Saved entries
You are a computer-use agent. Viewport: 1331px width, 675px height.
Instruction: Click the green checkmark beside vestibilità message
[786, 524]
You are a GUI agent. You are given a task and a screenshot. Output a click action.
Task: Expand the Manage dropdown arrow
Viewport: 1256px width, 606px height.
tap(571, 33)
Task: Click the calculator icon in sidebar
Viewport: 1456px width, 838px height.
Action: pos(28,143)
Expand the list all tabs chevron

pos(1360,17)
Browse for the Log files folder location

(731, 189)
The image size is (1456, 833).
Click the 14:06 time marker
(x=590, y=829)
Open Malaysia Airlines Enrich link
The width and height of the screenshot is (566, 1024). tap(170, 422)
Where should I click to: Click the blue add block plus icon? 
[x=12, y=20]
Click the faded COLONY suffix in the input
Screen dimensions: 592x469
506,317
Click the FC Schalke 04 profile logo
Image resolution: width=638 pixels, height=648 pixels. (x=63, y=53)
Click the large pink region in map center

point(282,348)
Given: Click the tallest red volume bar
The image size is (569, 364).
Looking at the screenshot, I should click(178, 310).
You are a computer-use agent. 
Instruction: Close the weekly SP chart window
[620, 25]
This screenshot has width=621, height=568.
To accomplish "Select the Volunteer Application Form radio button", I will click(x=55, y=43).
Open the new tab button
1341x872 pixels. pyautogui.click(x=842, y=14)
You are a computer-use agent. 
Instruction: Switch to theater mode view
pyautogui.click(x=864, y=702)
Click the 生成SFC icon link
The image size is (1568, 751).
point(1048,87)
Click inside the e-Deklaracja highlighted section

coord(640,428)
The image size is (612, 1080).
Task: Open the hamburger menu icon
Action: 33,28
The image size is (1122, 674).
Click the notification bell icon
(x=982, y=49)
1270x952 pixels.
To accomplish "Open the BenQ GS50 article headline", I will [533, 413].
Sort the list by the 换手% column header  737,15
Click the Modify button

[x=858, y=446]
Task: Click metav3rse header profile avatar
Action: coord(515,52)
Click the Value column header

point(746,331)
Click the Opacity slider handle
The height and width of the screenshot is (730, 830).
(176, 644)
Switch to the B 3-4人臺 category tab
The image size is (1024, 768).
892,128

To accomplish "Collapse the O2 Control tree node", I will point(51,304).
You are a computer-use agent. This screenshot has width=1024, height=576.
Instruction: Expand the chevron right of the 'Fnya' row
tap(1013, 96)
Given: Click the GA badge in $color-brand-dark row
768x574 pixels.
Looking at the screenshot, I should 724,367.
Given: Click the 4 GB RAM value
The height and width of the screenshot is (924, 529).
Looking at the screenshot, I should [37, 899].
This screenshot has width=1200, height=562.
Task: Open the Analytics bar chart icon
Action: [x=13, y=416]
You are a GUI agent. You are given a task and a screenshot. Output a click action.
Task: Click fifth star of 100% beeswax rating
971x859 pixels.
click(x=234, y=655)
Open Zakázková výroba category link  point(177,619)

#### Brief
Render every line of the entries above, from the line containing "The image size is (1122, 674)." down to the line containing "I will point(51,304)." (both included), as a Markdown table with the columns Row and Line. Skip blank lines.

#### Result
| Row | Line |
|---|---|
| 1 | The image size is (1122, 674). |
| 2 | Click the notification bell icon |
| 3 | (x=982, y=49) |
| 4 | 1270x952 pixels. |
| 5 | To accomplish "Open the BenQ GS50 article headline", I will [533, 413]. |
| 6 | Sort the list by the 换手% column header  737,15 |
| 7 | Click the Modify button |
| 8 | [x=858, y=446] |
| 9 | Task: Click metav3rse header profile avatar |
| 10 | Action: coord(515,52) |
| 11 | Click the Value column header |
| 12 | point(746,331) |
| 13 | Click the Opacity slider handle |
| 14 | The height and width of the screenshot is (730, 830). |
| 15 | (176, 644) |
| 16 | Switch to the B 3-4人臺 category tab |
| 17 | The image size is (1024, 768). |
| 18 | 892,128 |
| 19 | To accomplish "Collapse the O2 Control tree node", I will point(51,304). |